- Work order
Using the entries below, write out the line with "Clictronic (82, 446)", the line with "Ortofon (79, 1328)", and every line in between, exactly as each is written.
(Data for this task Opens)
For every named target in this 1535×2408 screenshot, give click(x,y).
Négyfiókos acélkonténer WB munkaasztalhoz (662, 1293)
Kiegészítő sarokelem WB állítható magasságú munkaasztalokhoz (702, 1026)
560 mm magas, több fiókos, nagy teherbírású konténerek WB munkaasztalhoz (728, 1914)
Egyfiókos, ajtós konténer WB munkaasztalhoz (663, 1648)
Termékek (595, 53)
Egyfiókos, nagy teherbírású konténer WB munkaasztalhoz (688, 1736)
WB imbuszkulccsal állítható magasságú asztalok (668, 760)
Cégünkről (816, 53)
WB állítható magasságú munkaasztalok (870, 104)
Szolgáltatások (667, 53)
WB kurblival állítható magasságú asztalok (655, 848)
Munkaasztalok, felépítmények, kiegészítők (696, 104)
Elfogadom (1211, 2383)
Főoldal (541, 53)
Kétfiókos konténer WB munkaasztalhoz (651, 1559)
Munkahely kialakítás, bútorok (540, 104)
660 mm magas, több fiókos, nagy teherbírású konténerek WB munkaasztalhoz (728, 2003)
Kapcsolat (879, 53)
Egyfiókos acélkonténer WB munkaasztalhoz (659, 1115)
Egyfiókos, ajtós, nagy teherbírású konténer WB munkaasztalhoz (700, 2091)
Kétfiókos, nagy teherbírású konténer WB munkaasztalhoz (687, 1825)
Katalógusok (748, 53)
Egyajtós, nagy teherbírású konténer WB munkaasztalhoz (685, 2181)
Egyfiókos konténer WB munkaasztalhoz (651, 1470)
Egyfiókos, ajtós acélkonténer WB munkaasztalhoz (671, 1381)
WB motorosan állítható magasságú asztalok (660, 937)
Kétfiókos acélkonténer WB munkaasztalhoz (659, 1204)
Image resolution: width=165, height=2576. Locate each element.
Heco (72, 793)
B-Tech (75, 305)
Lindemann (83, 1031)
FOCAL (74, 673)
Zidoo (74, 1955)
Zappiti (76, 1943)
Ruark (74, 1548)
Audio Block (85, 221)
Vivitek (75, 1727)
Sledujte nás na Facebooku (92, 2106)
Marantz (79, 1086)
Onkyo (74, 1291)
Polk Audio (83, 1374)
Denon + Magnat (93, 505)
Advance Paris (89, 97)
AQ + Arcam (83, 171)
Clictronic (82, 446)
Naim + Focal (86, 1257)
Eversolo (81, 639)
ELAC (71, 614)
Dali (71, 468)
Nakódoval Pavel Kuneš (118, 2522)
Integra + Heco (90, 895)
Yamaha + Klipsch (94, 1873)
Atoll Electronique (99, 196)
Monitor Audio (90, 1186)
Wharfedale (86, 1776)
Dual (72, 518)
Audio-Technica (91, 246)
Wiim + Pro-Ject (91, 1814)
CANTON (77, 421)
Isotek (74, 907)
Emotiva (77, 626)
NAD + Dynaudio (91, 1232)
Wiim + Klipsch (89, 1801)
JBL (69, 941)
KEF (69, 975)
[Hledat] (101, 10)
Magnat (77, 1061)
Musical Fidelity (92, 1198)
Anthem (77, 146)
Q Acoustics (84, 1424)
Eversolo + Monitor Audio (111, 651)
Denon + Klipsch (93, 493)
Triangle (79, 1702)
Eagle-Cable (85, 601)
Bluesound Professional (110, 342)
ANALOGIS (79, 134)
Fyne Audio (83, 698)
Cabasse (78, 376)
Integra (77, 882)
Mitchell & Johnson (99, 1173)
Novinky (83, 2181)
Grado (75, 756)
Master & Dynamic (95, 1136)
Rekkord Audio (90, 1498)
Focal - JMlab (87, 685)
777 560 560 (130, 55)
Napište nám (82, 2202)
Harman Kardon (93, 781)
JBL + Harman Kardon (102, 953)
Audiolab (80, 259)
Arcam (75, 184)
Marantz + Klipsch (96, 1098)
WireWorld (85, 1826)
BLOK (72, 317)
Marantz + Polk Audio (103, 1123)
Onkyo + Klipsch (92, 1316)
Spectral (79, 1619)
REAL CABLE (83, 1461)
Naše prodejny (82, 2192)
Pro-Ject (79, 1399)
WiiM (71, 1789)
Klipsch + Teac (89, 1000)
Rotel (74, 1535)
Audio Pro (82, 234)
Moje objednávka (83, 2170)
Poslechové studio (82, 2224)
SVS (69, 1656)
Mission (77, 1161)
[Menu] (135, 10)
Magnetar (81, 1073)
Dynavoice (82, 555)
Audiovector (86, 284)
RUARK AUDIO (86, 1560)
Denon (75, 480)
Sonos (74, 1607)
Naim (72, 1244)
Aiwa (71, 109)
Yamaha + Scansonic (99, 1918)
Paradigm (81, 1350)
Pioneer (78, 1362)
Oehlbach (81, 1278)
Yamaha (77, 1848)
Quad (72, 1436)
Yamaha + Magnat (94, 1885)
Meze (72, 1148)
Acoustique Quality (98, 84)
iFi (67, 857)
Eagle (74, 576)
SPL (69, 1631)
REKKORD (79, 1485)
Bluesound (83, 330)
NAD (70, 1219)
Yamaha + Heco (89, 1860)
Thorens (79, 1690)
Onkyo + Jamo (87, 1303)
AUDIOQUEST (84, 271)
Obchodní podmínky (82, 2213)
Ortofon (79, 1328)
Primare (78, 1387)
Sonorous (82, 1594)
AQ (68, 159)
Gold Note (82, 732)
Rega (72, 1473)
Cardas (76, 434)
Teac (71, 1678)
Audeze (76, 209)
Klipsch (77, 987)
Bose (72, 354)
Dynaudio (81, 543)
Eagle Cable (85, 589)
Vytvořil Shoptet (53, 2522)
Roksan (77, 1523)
(Data for this task Closes)
- Expected answer
Clictronic (82, 446)
Naim + Focal (86, 1257)
Eversolo (81, 639)
ELAC (71, 614)
Dali (71, 468)
Nakódoval Pavel Kuneš (118, 2522)
Integra + Heco (90, 895)
Yamaha + Klipsch (94, 1873)
Atoll Electronique (99, 196)
Monitor Audio (90, 1186)
Wharfedale (86, 1776)
Dual (72, 518)
Audio-Technica (91, 246)
Wiim + Pro-Ject (91, 1814)
CANTON (77, 421)
Isotek (74, 907)
Emotiva (77, 626)
NAD + Dynaudio (91, 1232)
Wiim + Klipsch (89, 1801)
JBL (69, 941)
KEF (69, 975)
[Hledat] (101, 10)
Magnat (77, 1061)
Musical Fidelity (92, 1198)
Anthem (77, 146)
Q Acoustics (84, 1424)
Eversolo + Monitor Audio (111, 651)
Denon + Klipsch (93, 493)
Triangle (79, 1702)
Eagle-Cable (85, 601)
Bluesound Professional (110, 342)
ANALOGIS (79, 134)
Fyne Audio (83, 698)
Cabasse (78, 376)
Integra (77, 882)
Mitchell & Johnson (99, 1173)
Novinky (83, 2181)
Grado (75, 756)
Master & Dynamic (95, 1136)
Rekkord Audio (90, 1498)
Focal - JMlab (87, 685)
777 560 560 (130, 55)
Napište nám (82, 2202)
Harman Kardon (93, 781)
JBL + Harman Kardon (102, 953)
Audiolab (80, 259)
Arcam (75, 184)
Marantz + Klipsch (96, 1098)
WireWorld (85, 1826)
BLOK (72, 317)
Marantz + Polk Audio (103, 1123)
Onkyo + Klipsch (92, 1316)
Spectral (79, 1619)
REAL CABLE (83, 1461)
Naše prodejny (82, 2192)
Pro-Ject (79, 1399)
WiiM (71, 1789)
Klipsch + Teac (89, 1000)
Rotel (74, 1535)
Audio Pro (82, 234)
Moje objednávka (83, 2170)
Poslechové studio (82, 2224)
SVS (69, 1656)
Mission (77, 1161)
[Menu] (135, 10)
Magnetar (81, 1073)
Dynavoice (82, 555)
Audiovector (86, 284)
RUARK AUDIO (86, 1560)
Denon (75, 480)
Sonos (74, 1607)
Naim (72, 1244)
Aiwa (71, 109)
Yamaha + Scansonic (99, 1918)
Paradigm (81, 1350)
Pioneer (78, 1362)
Oehlbach (81, 1278)
Yamaha (77, 1848)
Quad (72, 1436)
Yamaha + Magnat (94, 1885)
Meze (72, 1148)
Acoustique Quality (98, 84)
iFi (67, 857)
Eagle (74, 576)
SPL (69, 1631)
REKKORD (79, 1485)
Bluesound (83, 330)
NAD (70, 1219)
Yamaha + Heco (89, 1860)
Thorens (79, 1690)
Onkyo + Jamo (87, 1303)
AUDIOQUEST (84, 271)
Obchodní podmínky (82, 2213)
Ortofon (79, 1328)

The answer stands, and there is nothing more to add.